Alfa Romeo’s four points for Bottas’s eighth means it left Sakhir fifth in the constructors’ standings.
That was a hard-earned result, Bottas converting 12th on the grid via a punchy first lap (not always his strength) and early pitstops and resulting undercuts that got him among the Aston Martins and Mercedes, even leapfrogging eventual podium finisher Fernando Alonso during the first pit sequence.
Bottas didn’t have the pace to stay there, and it feels like Alfa Romeo’s old rival Aston Martin is going to be out of its league this year. But fifth-best behind the old big three and their new opponent would be an excellent season-long achievement for Alfa Romeo.
“I don’t think there was much more to get today, all the cars that were ahead of us were clearly faster,” said a pretty satisfied Bottas.

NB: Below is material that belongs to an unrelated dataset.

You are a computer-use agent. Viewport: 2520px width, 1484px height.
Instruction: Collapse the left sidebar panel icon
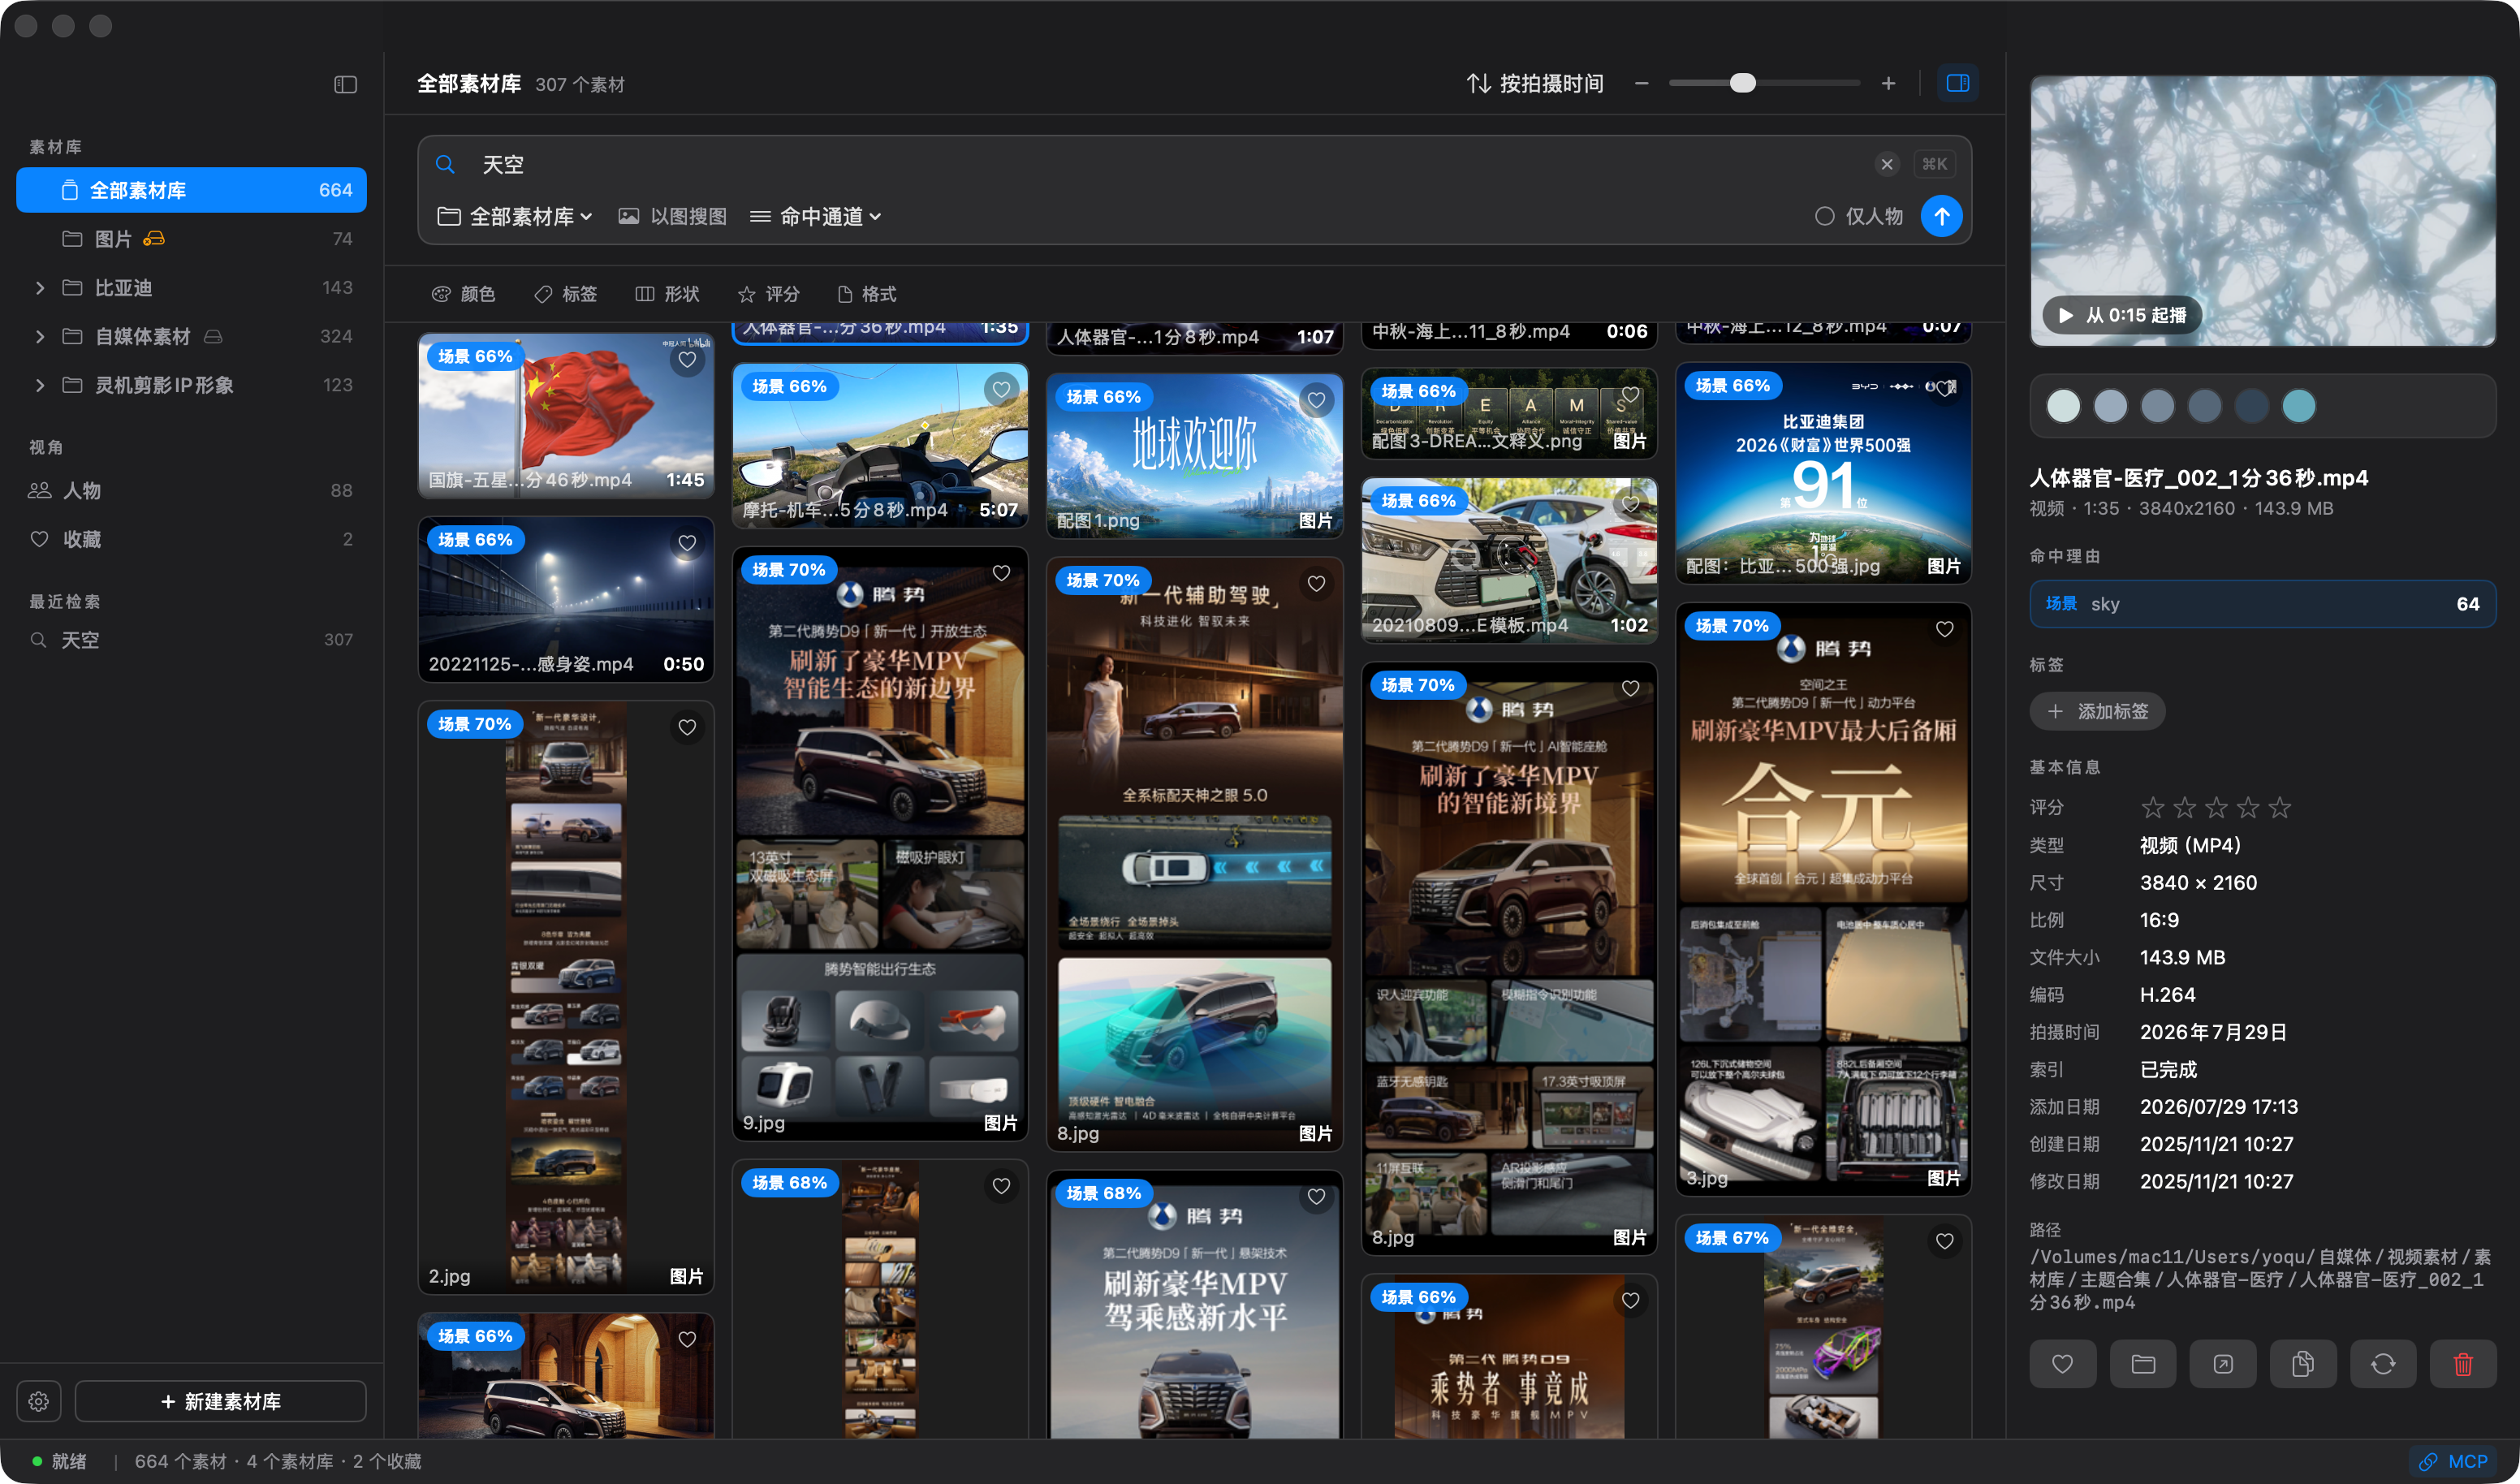345,85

After last year, the question Alfa Romeo has to answer is whether it can move forward through a season rather than slipping backwards.
Pujolar’s sure it can.
“Already the car from testing has been very good,” he said.
“We’ve got a very good baseline and we’ve got some development in the pipeline at the factory.
“We want to keep up fighting with the top of the midfield, that’s our target. We think we should be able to do that.”
And we can be sure it won’t let any chance to tilt that fight in its favour slip, either.